Theory #1: John Goodman Is The Monster

I mean, just look at him here! Io9 dissected the trailer and concluded that John Goodman's character, a man "protecting" two other people inside of the aforementioned bunker, is probably the monster this time around. Said writer Katharine Trendacosta,

We first see Mary Elizabeth Winstead in a nighttime car crash, followed by a shot of her running away from a car. It’s probably safe to say that she’s running from a “rescue” by John Goodman.

Immediately, the filmmakers establish a power imbalance between a woman and a captor assumed to be a man based upon the rest of trailer's content. Said Trendacosta,

Goodman grabs her in one scene and then we get a separate one of him pounding the wall and yelling. “I knew this day would come. It’s not safe out there,” Goodman’s voiceover has been saying up to this point.

The power imbalance then continues, with Goodman's character exuding an all-knowing attitude and signs of violence. Theorized Screen Rant,

Winstead’s character appears to have gotten into some sort of car accident, and when she awakens she finds herself chained to a bed in Goodman’s underground shelter. She is strongly advised not to go outside, but this being a horror movie, avoiding confrontation is not in the cards.

Winstead is hostage to this behavior. With their images of gendered captivity, the trailers suggest the heroine might undergo obstacles similar to those of Brie Larson in Room and fight off Goodman's character to make her escape and reclaim her agency. Considering misogyny is a very real part of many women's lives, it would make sense for the movie to feature a very humanly flawed monster.

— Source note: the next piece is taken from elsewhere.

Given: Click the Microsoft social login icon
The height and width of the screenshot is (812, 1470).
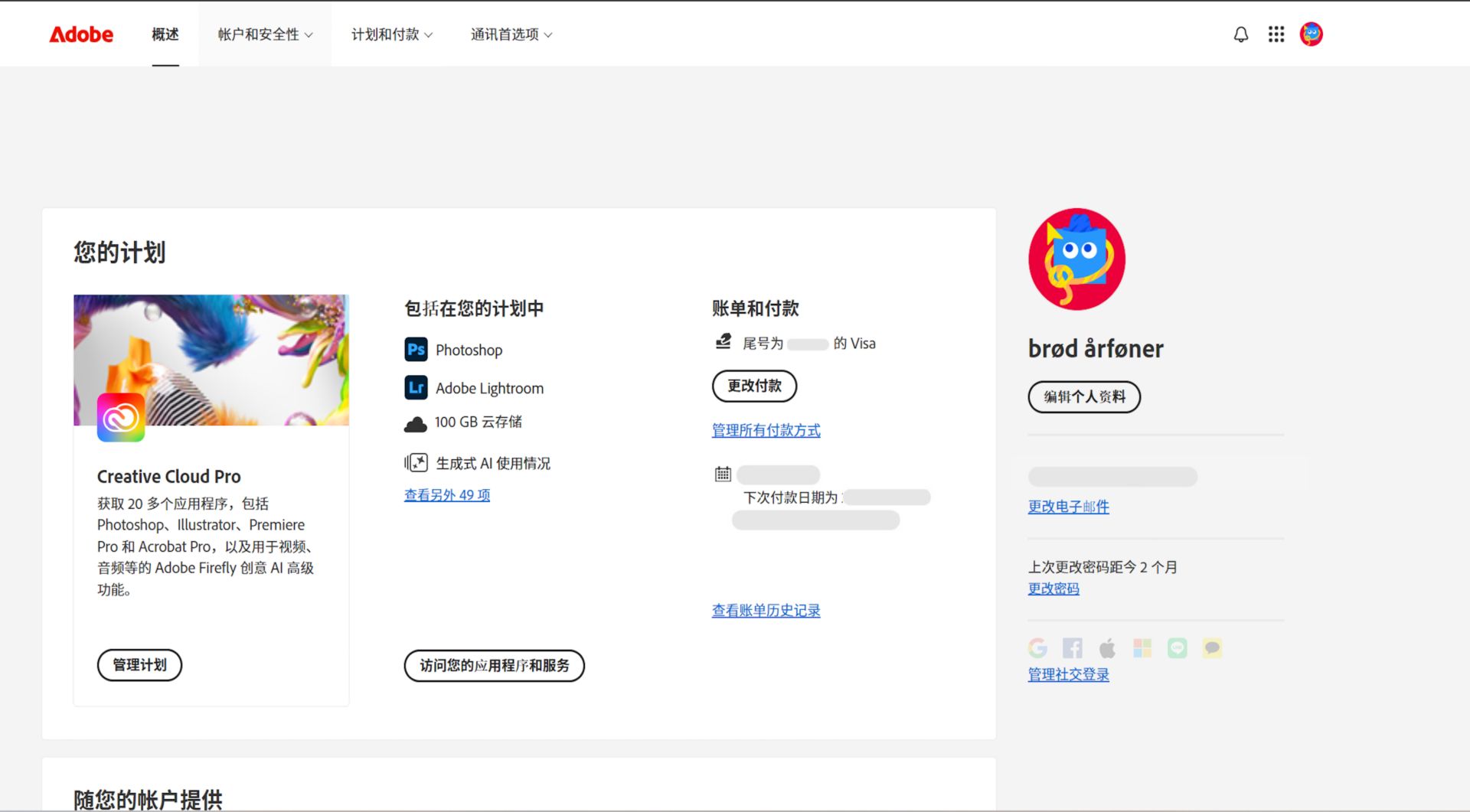Looking at the screenshot, I should (1142, 647).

Theory #2: Winstead Is The Monster

Hear me out on this one. New pictures of 10 Cloverfield Lane made their way onto the web this week that almost confirm Goodman as the villain — he looks mighty lecherous and threatening, and would certainly spook me out if I ran into him in a post-apocalypse underground bunker. But if you know anything about J.J. Abrams, it's that you don't know anything about his work until you actually watch it. The guy loves plot twists and executes them better than anyone else.

Here's what I am envisioning: Goodman is a totally zonked-out scientist who goes underground at the end of the last movie. Because he was in on the chemical accident that resulted in the first movie's monster, he's aware of how dangerous the above-ground atmosphere has become. He saves Winstead's character from certain doom and hides her. The Abrams plot-twist: Winstead is already infected by the chemicals. As the movie unfolds, Goodman recognizes her symptoms and grows more and more fearful of the havoc she could unleash.

Either one of these theories would follow Abrams' trend of creating complicated and strong female characters like Rey in Star Wars: The Force Awakens. If films like Alien and Scream are any sort of indication, the horror heroine film usually kicks the last butt, so Cloverfield viewers could be in for a feminist treat.